As I move from employee to self-employed software developer and attempt to build a company around my ideas, one central point sticks in my mind that I read from Paul Graham: if one is to succeed one has to make failure more costly. Not just in terms of wasted time or in terms of lost money–no, one has to make failure personal.

Making failure personal is actually rather easy: first, make what you’re doing part of your identity. When we introduce ourselves we often introduce ourselves with our status or our position: “Hi, I’m Joe, and I’m a sophomore student at cool college.” “Hi, Joe; I’m Jeff and I’m a senior developer at awesome corporation.”
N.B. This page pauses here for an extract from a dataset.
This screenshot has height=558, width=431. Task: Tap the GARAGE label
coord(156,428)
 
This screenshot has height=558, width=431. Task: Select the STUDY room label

So, in two weeks, I’d like to introduce myself as Bill Woody, sole proprietor and principal software developer of Chaos In Motion, a startup corporation specializing in business communications and management software. It’s now part of my identity–it is now part of who I am. Which means this must be a single-focused part of my identity: I cannot be “a part-time student and chief programmer” because if the chief programmer fails, well, hell–I was always just a part-time student anyway. Who cares about the fact that my company fails.

But if I’m not anything else, well, who wants to go through life being a personal failure?

The second step is equally easy: announce it to the world. Announce it to your friends, to your family, to your wife and kids–make your personal success or failure as public as possible. Join social groups or alumni luncheons and make it part of your identity. It is who you are. It is what you are all about.

And as soon as everyone else around you has bought into your own identity, and as soon as you have bought into your own identity–well, now you have no choice but to succeed regardless of what hell you must put yourself through.

Because it’s either that or acknowledging the most hateful thing we can possibly do: that we haven’t just failed to start up something–but that we are in fact a failure. We’ve failed our friends, our families, the people in our social circles. We’ve failed ourselves.

So you’ll excuse me if I make blogging about my own startup a core element of this blog. Because it’s my intention to be about as public as humanly possible, in order to make the price of my failure as expensive as humanly possible.